I finally indulged in a little of my inner hippie and read Richie Unterberger's mammoth two-volume chronicle of the folk-rock sound of the sixties, from Newport to Woodstock, during which time David Crosby morphed from chubby-cheeked cherub into Santa Walrus. It is dense, quite scholarly in tone and incredibly detailed in its research. Sometimes, there are issues trying to decipher this, as the author seems hell-bent on including far more material than the subject honestly needs. There seem to be, for instance, several hundred eyewitness accounts of "Bobby" Dylan's electric set at that game-changing Newport Folk Festival. After pages and pages and pages about it, I started to think that Unterberger planned to excerpt from every one of them.

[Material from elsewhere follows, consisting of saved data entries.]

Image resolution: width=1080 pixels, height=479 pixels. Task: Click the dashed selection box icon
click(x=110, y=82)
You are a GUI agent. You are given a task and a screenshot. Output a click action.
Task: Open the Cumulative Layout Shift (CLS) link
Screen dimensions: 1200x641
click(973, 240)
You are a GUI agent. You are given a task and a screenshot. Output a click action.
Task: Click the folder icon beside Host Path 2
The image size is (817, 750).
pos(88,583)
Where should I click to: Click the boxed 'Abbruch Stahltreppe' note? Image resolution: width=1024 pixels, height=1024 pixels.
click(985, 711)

It's absolutely sweeping in its scope, which is definitely going to mean that anybody tackling it is going to find an eye-glazingly dull patch for every one that entrances, and the uniform, uncritical tone doesn't allow projects to stand out as essential listening. I followed along with YouTube when I could, and, honestly, didn't enjoy as much of the music as I thought that I might. This was the music that I loved in high school before I discovered the Cure. All of that band's records have aged tremendously well; Jefferson Airplane's have not. Neither have Buffalo Springfield's.
To be honest, outside of the Beatles, who have always been on my playlist, the music from the period and the genre that I really do enjoy right now is music that I discovered quite some time after my teenage immersion in it: Dylan, the Byrds and, especially, Love, whose Forever Changes remains my favorite album of the sixties. I didn't listen to any of their music in high school, preferring other folkie hippies - add Simon & Garfunkel and The Mamas and the Papas to the names above - whose tunes I just don't care for at all anymore, and haven't for years. I wonder why that is. Anyway, Love doesn't get a very detailed mention, but the Byrds, through their first five albums anyway, form the backbone of the narrative.

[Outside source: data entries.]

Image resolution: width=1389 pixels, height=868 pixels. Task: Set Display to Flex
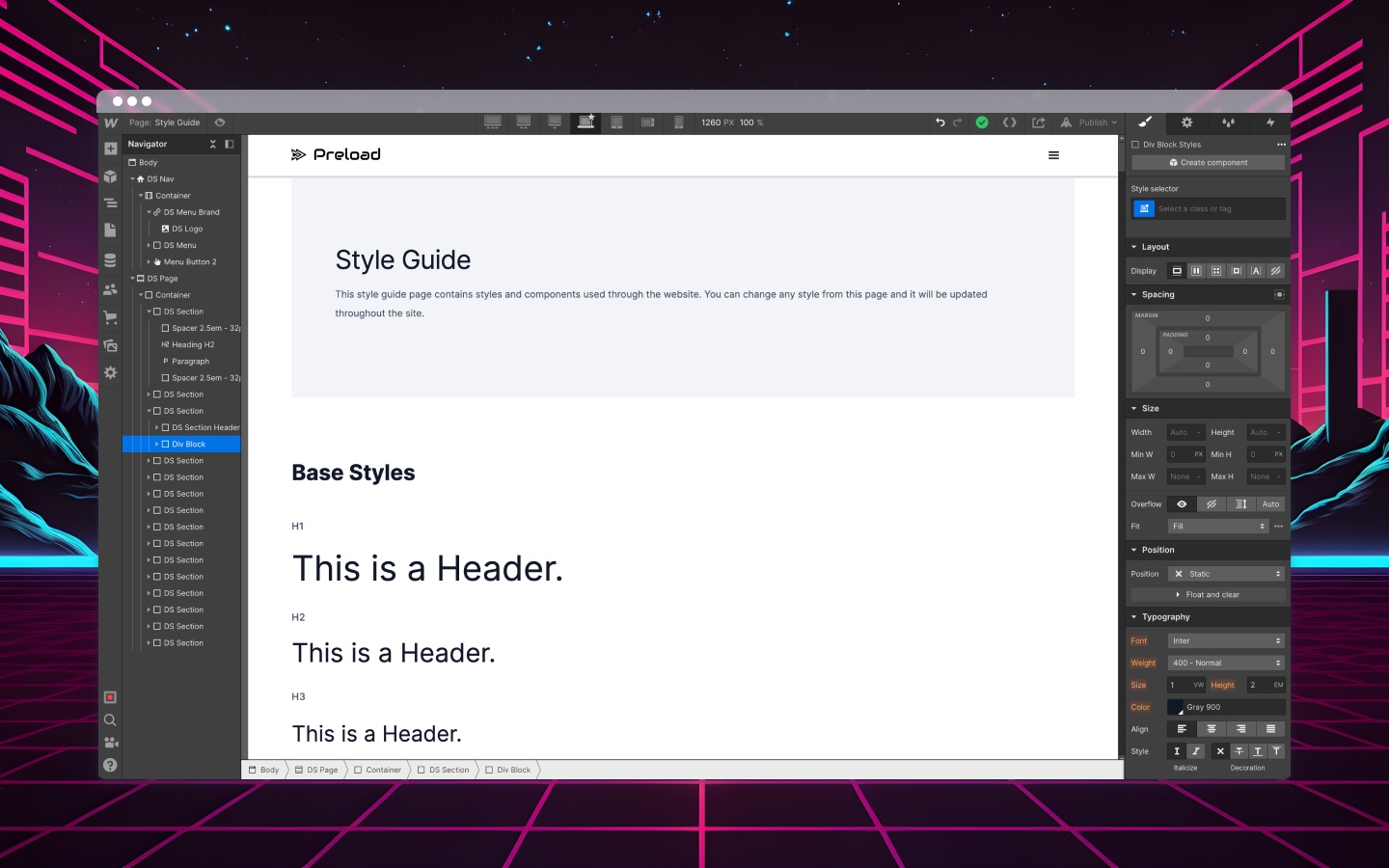coord(1196,271)
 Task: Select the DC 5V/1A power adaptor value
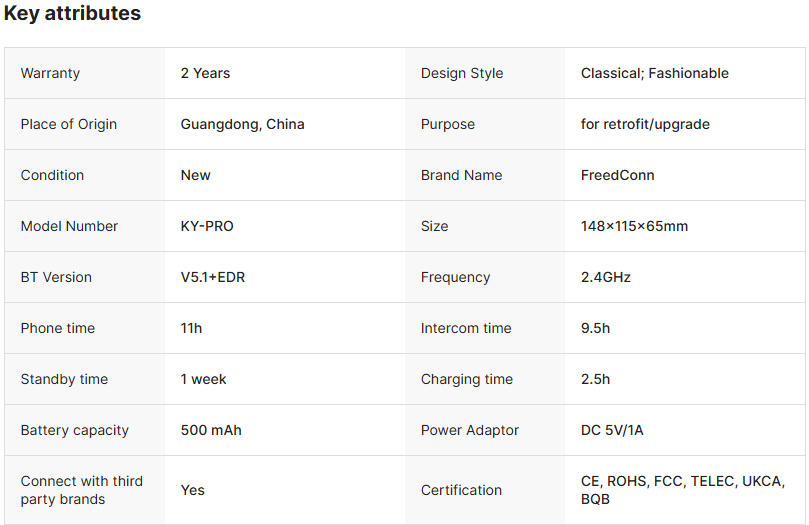[614, 430]
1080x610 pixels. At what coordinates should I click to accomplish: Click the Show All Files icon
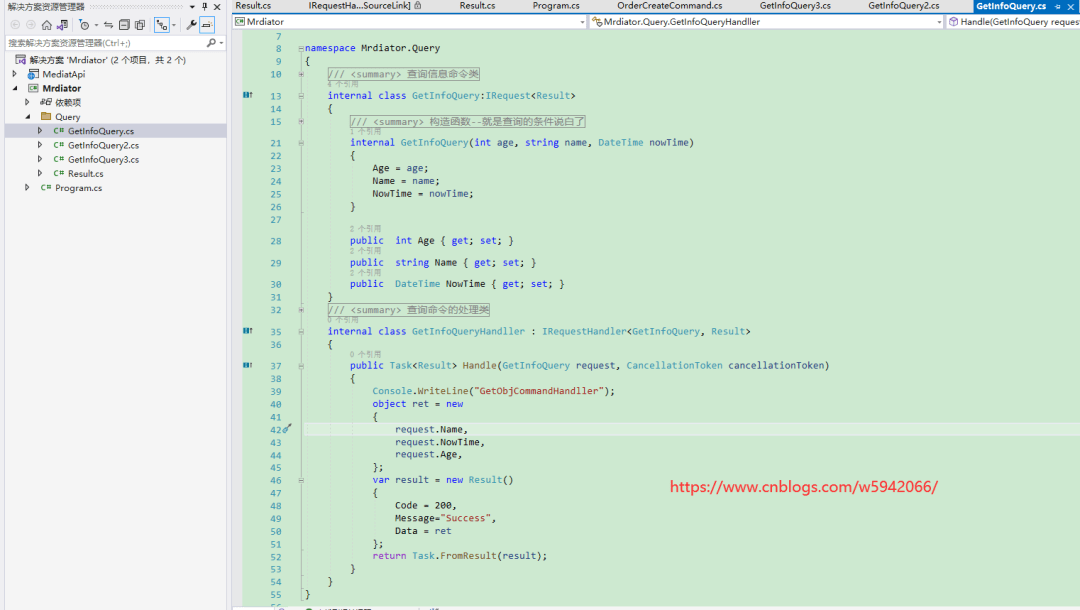point(139,24)
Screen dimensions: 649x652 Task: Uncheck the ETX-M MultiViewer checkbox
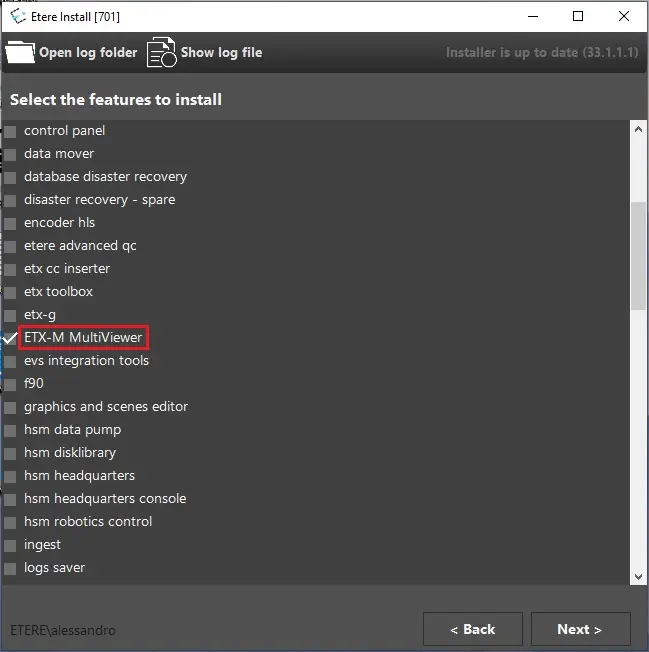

This is how it should be; those first five Byrds LPs are really, really good, and I definitely recommend following video of the group so that listeners who find the Byrds' original recording of "Triad," before it was given to the Airplane, a little disturbing on account of the frightening concept of a threesome with Santa Walrus. He was a good-looking fellow, once! And Jim - slash - Roger McGuinn, with those blue granny glasses and piercing stare. I don't know that there was a cooler white man in the sixties.
But the books throw curve balls. Readers will be deeply in California, listening to some sunshiney pop played with a twelve-string, and suddenly Unterberger goes off on a tangent and the next thing you know, you're eleven pages into some treacle about Fairport Convention. Bloody hippies. Recommended anyway.